The **tdaunif** package is a lightweight tool for
sampling points from a variety of manifolds embedded or
otherwise immersed in
Euclidean space. Such samples may be useful for building intuition in
topological study or for testing methods in topological data
analysis.

Samples from parameterized
immersions are easy to generate: When the parameterization is \(f : S \to X\), sample points from the
parameter space \(S\) (the domain) and
transform the points to the coordinate space \(X\) (the codomain). When the
parameterization is not volume-preserving (length-preserving for
1-dimensional manifolds, area-preserving for 2-dimensional manifolds,
etc.), however, this will lead to oversampling of compressed regions and
undersampling of expanded regions, called “warping”. Diaconis,
Holmes, and Shahshahani (2013) illustrate this problem by sampling
naïvely from the *curved torus*, a common embedding of the torus
\(\mathbb{T}^2\) into 3-dimensional
Euclidean space \(\mathbb{R}^3\).

The package makes use of two techniques to mitigate this problem. The
easier technique, described by Diaconis, Holmes, and Shahshahani, is
*rejection sampling*: Generate a larger-than-necessary sample in
the naïve way and then strategically discard samples to correct for
warping. To do this requires explicitly calculating a function that
quantifies the warping at each point in the domain, a more general
analog to the derivative of a function \(f :
\mathbb{R} \to \mathbb{R}\). This derivative is called the Jacobian
determinant \(j_f : S \to
\mathbb{R}\) and is used to calibrate the rejection rate.

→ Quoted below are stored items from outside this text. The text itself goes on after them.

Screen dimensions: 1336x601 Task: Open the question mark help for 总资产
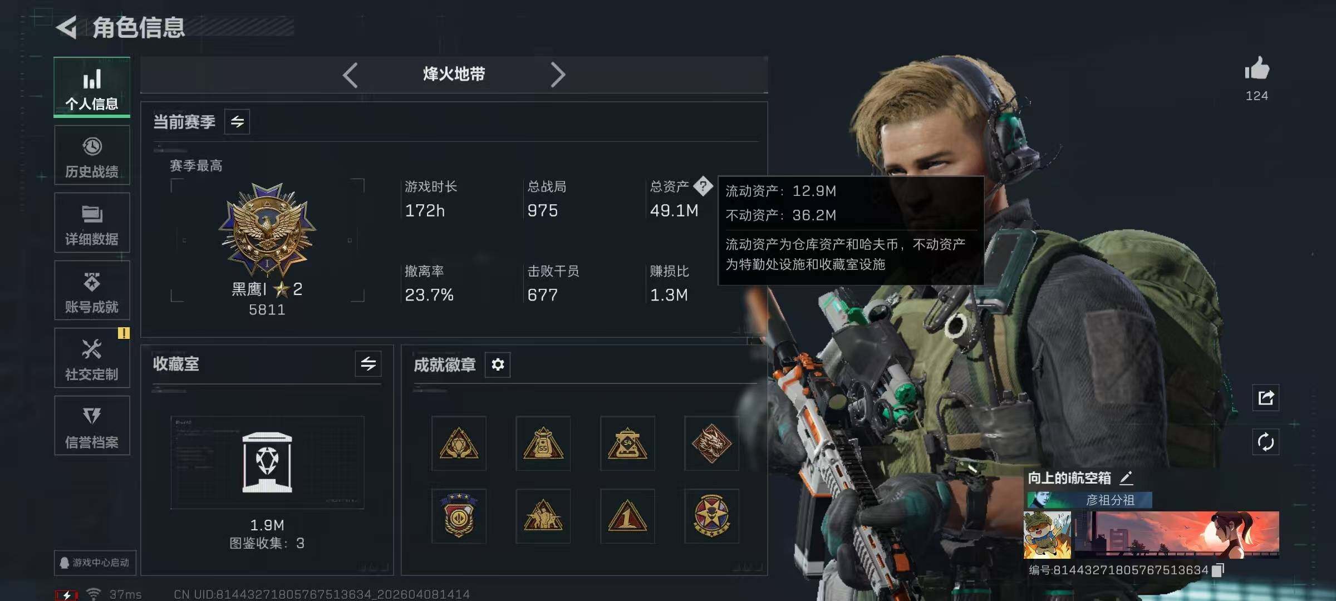click(x=703, y=186)
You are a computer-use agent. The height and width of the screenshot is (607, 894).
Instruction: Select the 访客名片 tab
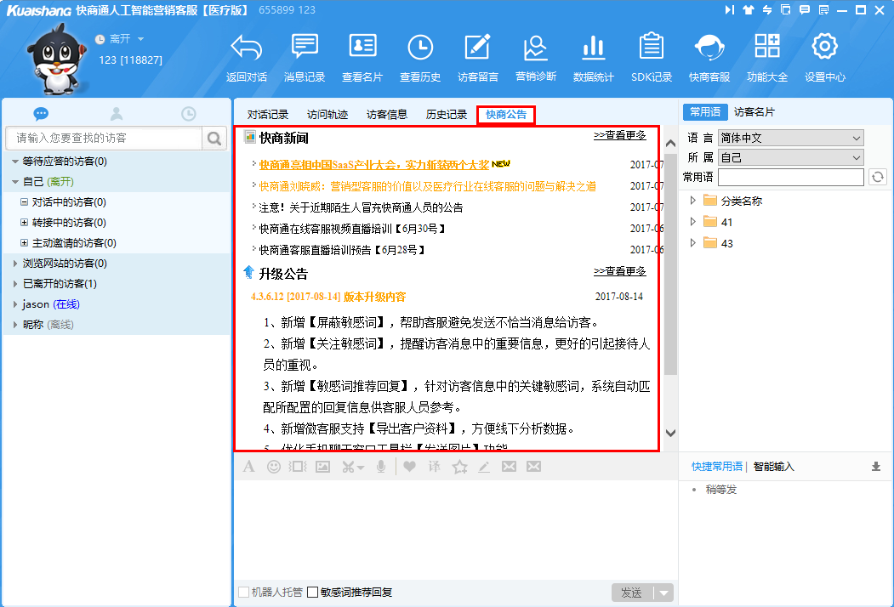[754, 112]
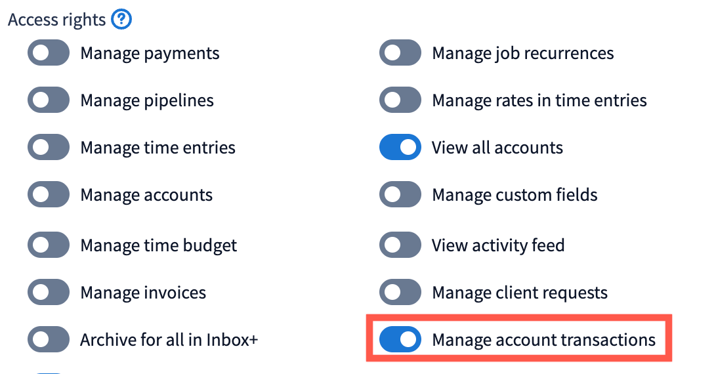Click the Access rights help icon

[x=121, y=20]
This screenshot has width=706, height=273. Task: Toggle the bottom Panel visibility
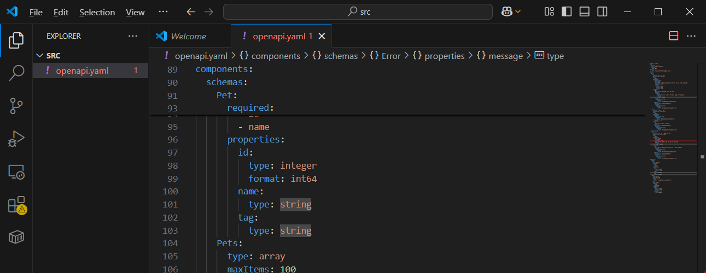pos(585,12)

The harder technique requires analytically solving (i.e. finding an
inverse formula for) \(j_f\) in order
to construct an alternative, *volume-preserving* parameterization
\(\tilde{f} : S \to X\) of the same
manifold. Arvo
(2001; p. 41–70) describes this technique for several simple cases,
some of which are implemented here. Unfortunately, most common
parameterizations do not have the necessary analytic solutions so are
not implemented this way. For those that are, an important payoff is the
ability to generate *stratified samples* from the coordinate
space merely by stratifying the parameter space.

This chunk attaches the installed version of the package, saves the default graphics settings and initializes the random number generator:

In principle, any parameterization \(f : S \to X\) can be viewed as the composition of two steps:

- a
*warping map*\(\omega : S \to \tilde{S}\) from the parameter space to a “warped” parameter space, and - a
*volume-preserving map*\(\phi : \tilde{S} \to X\) from the “warped” parameter space to the coordinate space.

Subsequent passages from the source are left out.